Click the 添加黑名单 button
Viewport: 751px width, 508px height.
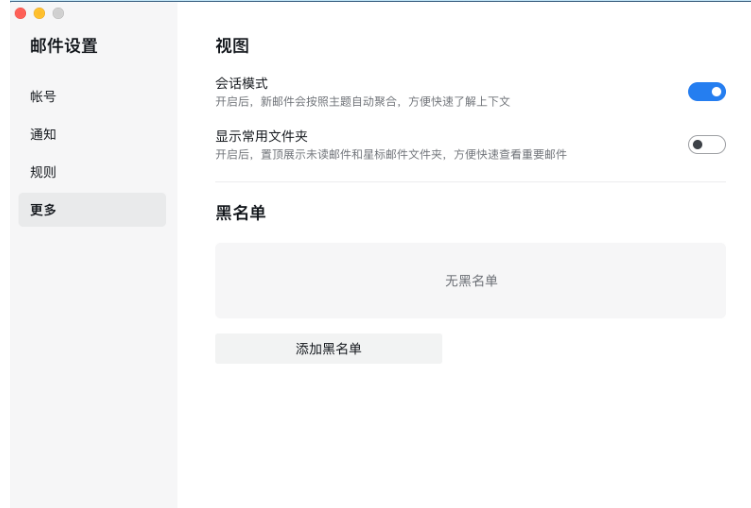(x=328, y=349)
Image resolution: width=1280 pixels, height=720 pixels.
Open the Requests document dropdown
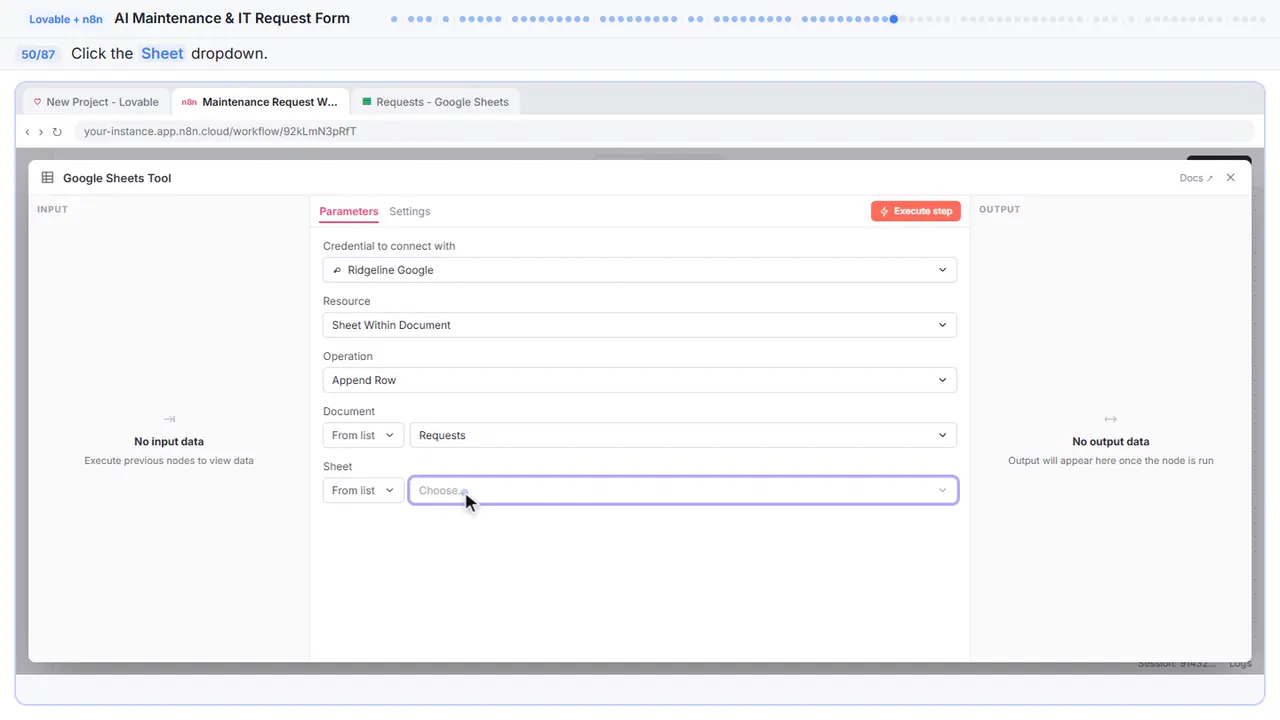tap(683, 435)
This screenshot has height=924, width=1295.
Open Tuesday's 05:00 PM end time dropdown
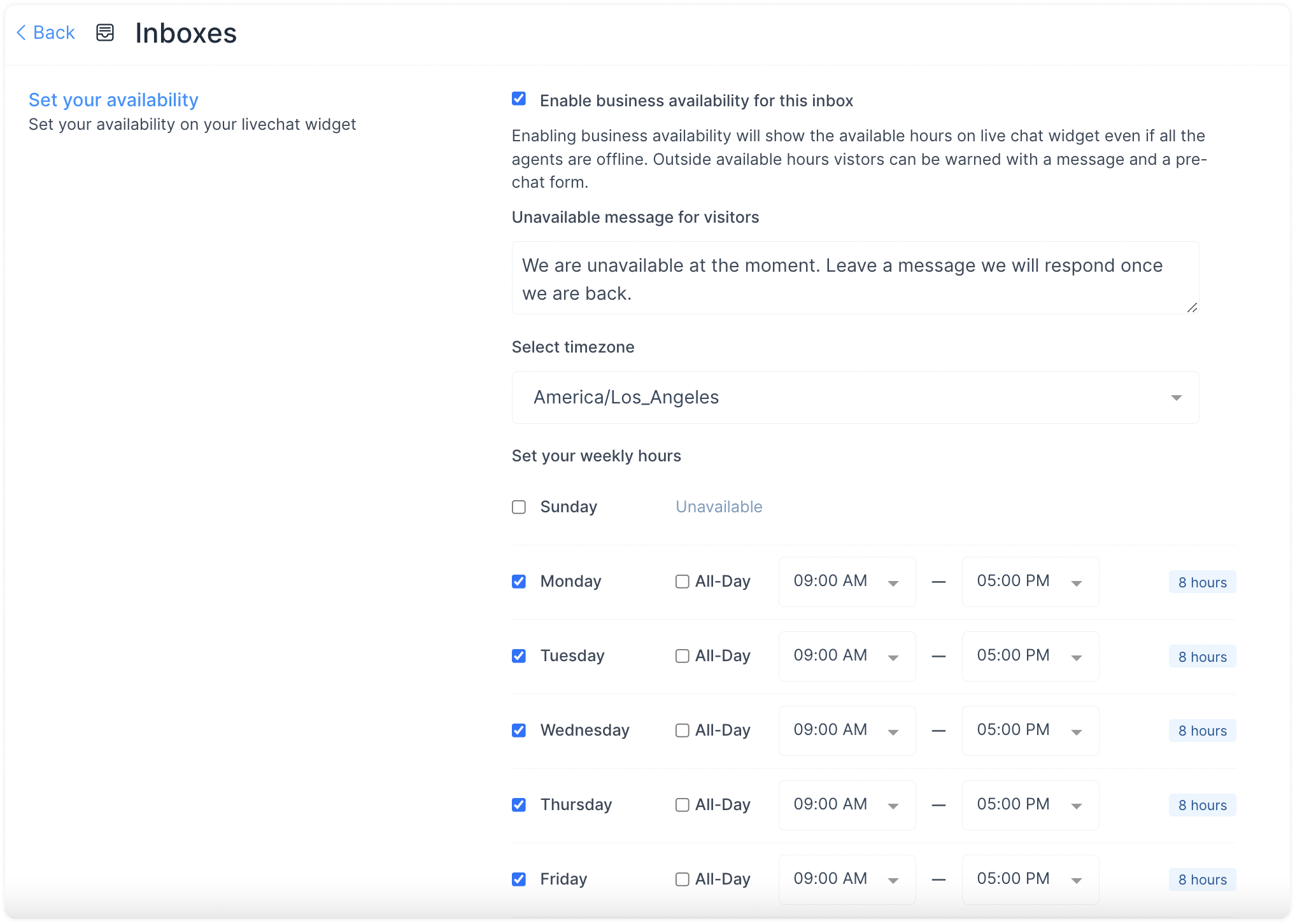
● ● ● ● ●
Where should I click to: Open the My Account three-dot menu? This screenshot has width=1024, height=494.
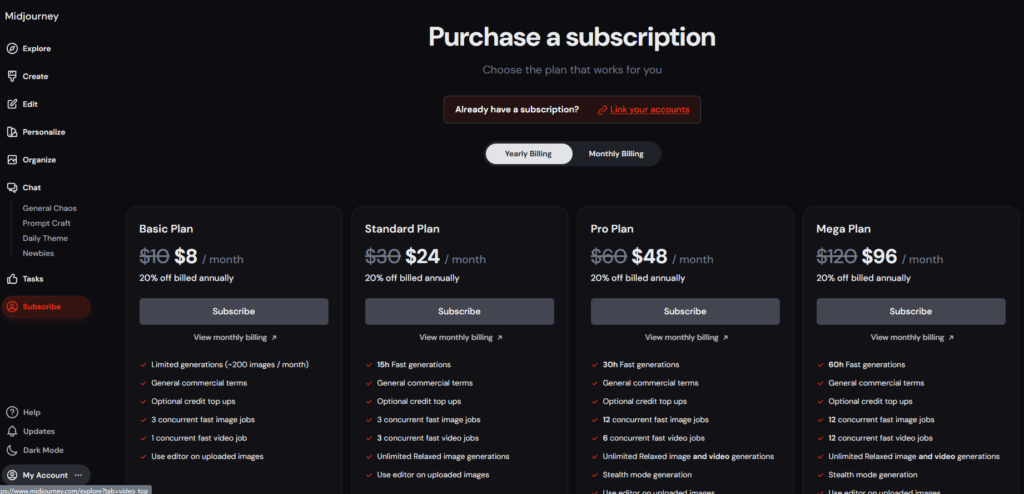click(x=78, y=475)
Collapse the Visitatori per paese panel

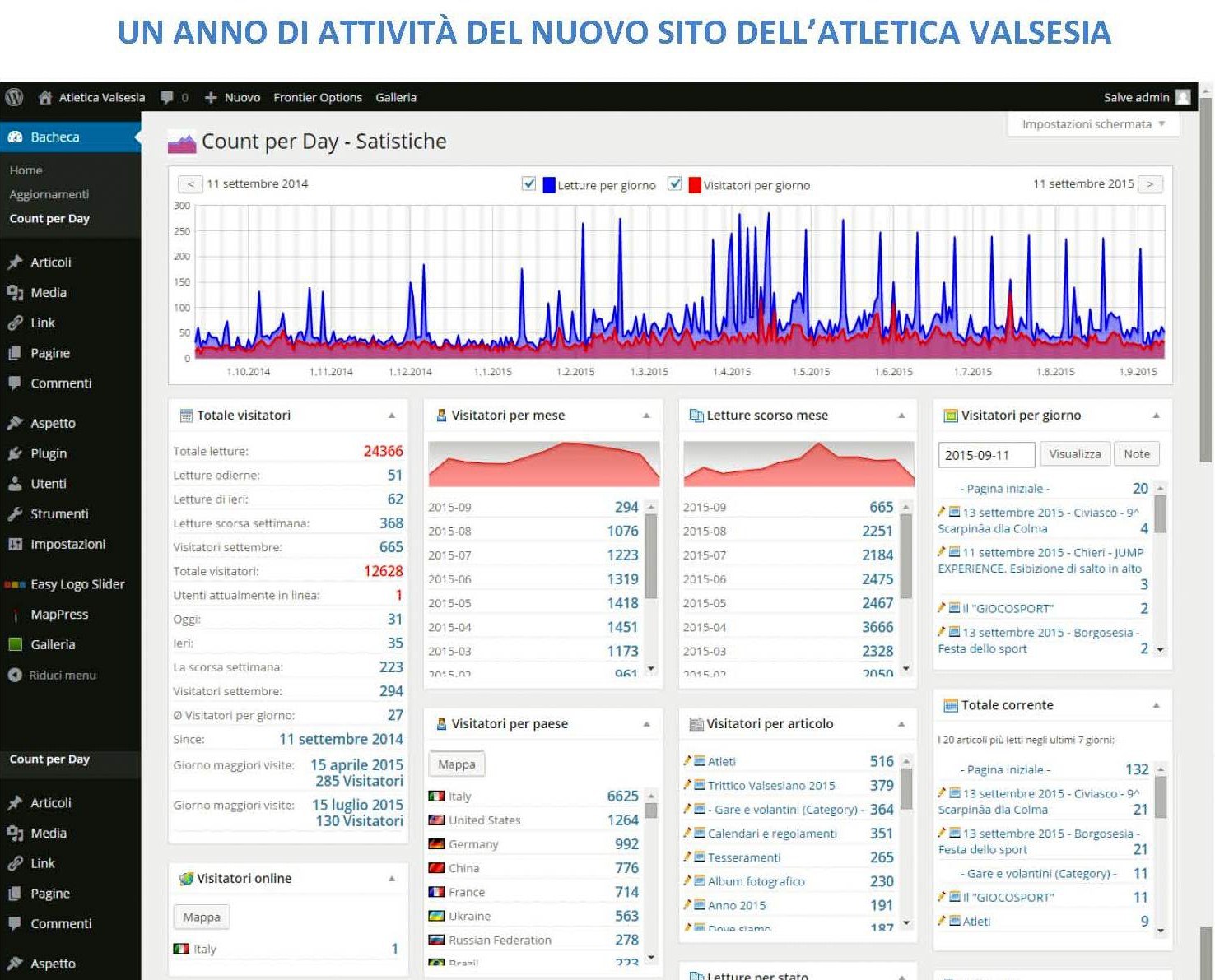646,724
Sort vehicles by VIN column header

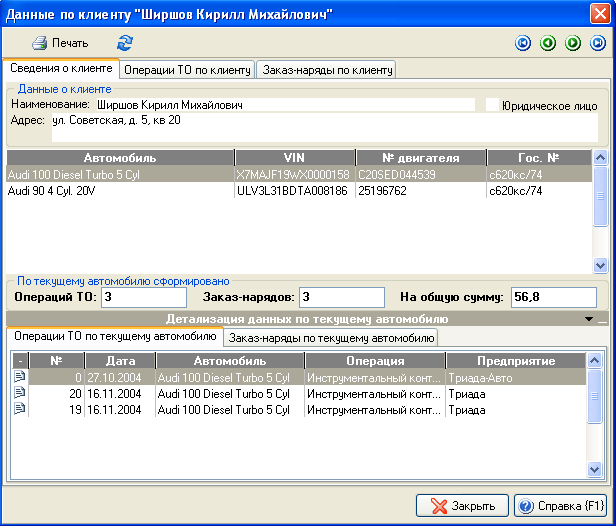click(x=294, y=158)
● ● ● ● ●
PROBLEM REQUIREMENTS
For the data above, set down exactly the lines from the line with "Viewport: 751px width, 508px height." to the line with "Open Tuesday's 05:00 PM end time dropdown", both included, leaving pictures out.

RESPONSE AREA
Viewport: 751px width, 508px height.
(x=328, y=349)
Image resolution: width=1280 pixels, height=720 pixels.
Open the Requests document dropdown
tap(683, 435)
This screenshot has height=924, width=1295.
Open Tuesday's 05:00 PM end time dropdown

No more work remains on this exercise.